To improve statistical power for the analysis of π, we tried an alternative strategy to correct for the variation of mutation rates. Instead of estimating π only in non-CpG-prone sites, which constitute only 22% of four-fold degenerate sites, we used all 4FD sites (both CpG-prone and not) to estimate neutral π and then cancelled out mut ation rate bias by utilizing the divergence-based mutation rate map. The mutational rate bias was calculated for each bin of r separately to account for the variation of sequence composition by r. Furthermore, we excluded four-fold sites of too low sequencing coverage as they are enriched in MAE genes (12.1% compared to 5.5% of BAE) and lead to underestimation of π due to diminished SNP detection power. Specifically, we used only the whole genome sequencing data of the 1000 genomes project and applied the “strict mask” filter on sequencing depth17. The overall difference of π (Δπ) and its 95% confidence interval were calculated by variance-normalized meta-analysis across r bins. The variance of Δπ in each bin was estimated by bootstrapping.
Site frequency spectra
We calculated derived site frequency spectra (SFS) of SNPs in coding regions of MAE and BAE genes using the 1000 Genomes dataset. Only SNPs polymorphic in each individual population were used for the analysis. For neutral SFS, we used SNPs in four-fold degenerate sites, and for all-site SFS, we stratified SNPs by amino acid changes and their functional impact predicted by PolyPhen-248. To test for the significant difference in SFS between MAE and BAE, we subdivided the SNPs into high and low frequency bins, which were cut at the allele frequency of 10%, and applied a χ2 two-proportion test. Frequencies approaching fixation (>90%) were excluded from the analysis.
Purifying selection
The strength of purifying selection on MAE and BAE was compared using two gene-level datasets: OMIM MobidMap (http://omim.org) and selectively constrained genes26. MorbidMap provides a list of genes that are known to cause Mendelian genetic disorders in humans whereas the constrained gene set, which is defined by the depletion of missense polymorphism in ESP compared to the expected mutation rates, allows a more comprehensive and unbiased survey of selective constraints on genes although the selective pressure does not necessarily imply severe morbidity. For MorbidMap, we associated 3,037 autosomal genes with MIM disorder IDs by matching gene names between Ensembl and MorbidMap. Out of the 1,003 top constrained genes26, we mapped RefSeq IDs of 990 genes to Ensembl, excluding genes with missing RefSeq or incongruent chromosome. We used Fisher's exact test to compare the difference in strength of purifying selection on MAE and BAE. For the top constrained genes, we further confirmed that the degree of selective constraints is not significantly different between 252 constrained MAE and 364 constrained BAE genes by comparing the distribution of signed Z scores26 (Wilcoxon rank-sum test, P=0.65). To compare the selective constraints in more weakly constrained MAE and BAE genes, we subdivided 3,609 MAE and 5,191 BAE genes annotated with signed Z scores into eight Z score bins and tested for the relative enrichment of MAE genes in each bin by Fisher's exact test (see Supplementary Table 4).
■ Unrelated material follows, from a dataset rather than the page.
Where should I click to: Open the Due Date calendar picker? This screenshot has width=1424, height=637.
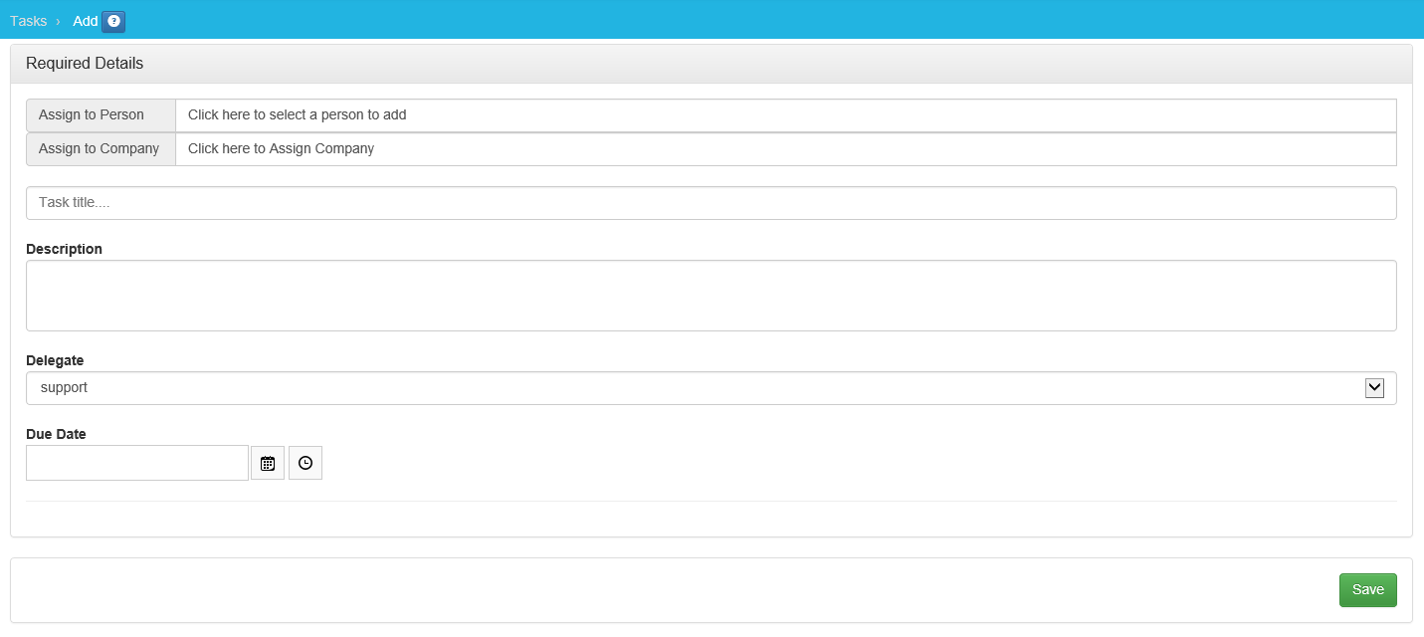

To examine the subtle difference of selective pressure that is difficult to identify in polymorphism-based data, we compared the group-wise dN/dS49 between MAE and BAE gene sets. The numbers of nonsynonymous and synonymous substitutions and sites were aggregated over MAE and BAE genes, and then, the overall nonsynonymous substitutions per nonsynonymous site (dN) and synonymous substitutions per synonymous site (dS)49 were calculated for MAE and BAE (see Supplementary Table 3). 95% Confidence intervals were computed by bootstrapping (N=1,000). We also compared the distribution of per-gene dN/dS for 2,021 MAE and 3,223 BAE genes after excluding genes with no synonymous substitution (Wilcoxon rank-sum test, p = 0.09).
NC-clock
To compare the allelic age of synonymous SNPs within MAE and BAE genes, we applied the Neighborhood-based Clock (NC) algorithm35 to 498 unrelated GoNL samples. Briefly, the NC test statistic estimates the allelic age of each variant by computing the physical distance to the closest recombination or fully linked mutation event. Only non-singleton variants were analyzed, and SNPs with unphased genotypes were excluded from the analysis.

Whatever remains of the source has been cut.